**Records supplied**

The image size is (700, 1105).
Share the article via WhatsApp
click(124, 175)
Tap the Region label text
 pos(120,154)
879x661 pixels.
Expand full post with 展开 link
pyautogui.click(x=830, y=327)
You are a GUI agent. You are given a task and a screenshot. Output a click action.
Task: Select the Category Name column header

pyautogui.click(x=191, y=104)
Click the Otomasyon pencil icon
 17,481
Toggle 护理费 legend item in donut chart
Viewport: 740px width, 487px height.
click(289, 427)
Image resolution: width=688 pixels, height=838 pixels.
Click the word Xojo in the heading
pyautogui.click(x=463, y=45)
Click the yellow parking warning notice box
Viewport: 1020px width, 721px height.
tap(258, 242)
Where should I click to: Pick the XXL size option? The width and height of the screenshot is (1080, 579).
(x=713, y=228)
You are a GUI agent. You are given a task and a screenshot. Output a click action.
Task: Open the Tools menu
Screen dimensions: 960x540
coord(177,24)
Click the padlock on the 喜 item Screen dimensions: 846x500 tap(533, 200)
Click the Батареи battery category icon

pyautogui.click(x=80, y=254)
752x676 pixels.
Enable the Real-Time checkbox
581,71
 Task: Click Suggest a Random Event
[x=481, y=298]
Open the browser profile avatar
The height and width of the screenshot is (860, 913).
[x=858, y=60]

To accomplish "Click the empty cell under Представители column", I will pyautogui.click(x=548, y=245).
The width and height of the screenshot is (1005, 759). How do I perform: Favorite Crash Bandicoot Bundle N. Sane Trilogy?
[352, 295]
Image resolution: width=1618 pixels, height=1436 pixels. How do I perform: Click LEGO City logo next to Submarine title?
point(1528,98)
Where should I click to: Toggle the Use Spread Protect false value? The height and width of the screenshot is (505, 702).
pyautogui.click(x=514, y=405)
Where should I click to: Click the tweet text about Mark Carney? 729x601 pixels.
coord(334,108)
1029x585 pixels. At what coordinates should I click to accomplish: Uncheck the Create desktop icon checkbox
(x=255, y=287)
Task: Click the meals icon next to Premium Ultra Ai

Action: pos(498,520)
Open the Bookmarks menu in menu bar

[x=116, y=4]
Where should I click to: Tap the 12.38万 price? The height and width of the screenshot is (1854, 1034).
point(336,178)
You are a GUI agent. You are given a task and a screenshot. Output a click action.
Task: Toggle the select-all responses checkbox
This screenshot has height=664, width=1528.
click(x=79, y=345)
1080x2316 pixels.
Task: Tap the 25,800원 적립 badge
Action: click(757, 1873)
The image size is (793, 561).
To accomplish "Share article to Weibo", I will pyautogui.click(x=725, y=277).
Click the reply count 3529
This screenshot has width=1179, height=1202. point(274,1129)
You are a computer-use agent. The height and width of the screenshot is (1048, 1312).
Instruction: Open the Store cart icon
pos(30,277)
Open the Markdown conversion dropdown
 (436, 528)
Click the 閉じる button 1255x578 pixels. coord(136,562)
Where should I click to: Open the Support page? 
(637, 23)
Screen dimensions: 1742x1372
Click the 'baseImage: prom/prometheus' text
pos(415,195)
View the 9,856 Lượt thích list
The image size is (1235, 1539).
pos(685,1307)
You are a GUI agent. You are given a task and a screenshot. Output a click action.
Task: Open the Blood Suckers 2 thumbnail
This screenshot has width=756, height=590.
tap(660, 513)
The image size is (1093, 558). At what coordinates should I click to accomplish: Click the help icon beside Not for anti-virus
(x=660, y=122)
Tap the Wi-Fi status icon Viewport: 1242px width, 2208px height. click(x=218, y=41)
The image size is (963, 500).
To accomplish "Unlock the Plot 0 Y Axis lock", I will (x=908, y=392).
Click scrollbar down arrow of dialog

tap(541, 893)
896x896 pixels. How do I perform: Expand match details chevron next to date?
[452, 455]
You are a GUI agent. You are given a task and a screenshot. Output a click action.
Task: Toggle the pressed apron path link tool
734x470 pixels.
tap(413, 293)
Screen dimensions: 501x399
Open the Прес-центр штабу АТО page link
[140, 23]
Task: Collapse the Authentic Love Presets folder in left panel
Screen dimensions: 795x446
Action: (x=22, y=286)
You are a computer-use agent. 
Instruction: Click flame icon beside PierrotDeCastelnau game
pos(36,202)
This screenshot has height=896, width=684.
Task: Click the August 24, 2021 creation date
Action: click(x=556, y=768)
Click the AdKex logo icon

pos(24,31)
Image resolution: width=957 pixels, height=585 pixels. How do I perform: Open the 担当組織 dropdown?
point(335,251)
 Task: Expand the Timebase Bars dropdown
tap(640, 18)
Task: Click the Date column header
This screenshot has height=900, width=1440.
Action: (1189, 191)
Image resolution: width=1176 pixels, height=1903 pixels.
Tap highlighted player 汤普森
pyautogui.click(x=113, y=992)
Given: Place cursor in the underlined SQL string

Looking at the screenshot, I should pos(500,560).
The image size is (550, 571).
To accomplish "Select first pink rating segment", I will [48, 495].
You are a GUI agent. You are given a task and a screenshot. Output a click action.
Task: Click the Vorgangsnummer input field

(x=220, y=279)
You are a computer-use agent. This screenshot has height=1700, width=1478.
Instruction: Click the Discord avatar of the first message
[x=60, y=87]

**What you have to do**
The answer is the line with "The image size is (550, 571)." plus every line after it to the last line of the entries above, copied exactly and with no other lines.

**Result of this task**
The image size is (550, 571).
To accomplish "Select first pink rating segment", I will [48, 495].
You are a GUI agent. You are given a task and a screenshot. Output a click action.
Task: Click the Vorgangsnummer input field

(x=220, y=279)
You are a computer-use agent. This screenshot has height=1700, width=1478.
Instruction: Click the Discord avatar of the first message
[x=60, y=87]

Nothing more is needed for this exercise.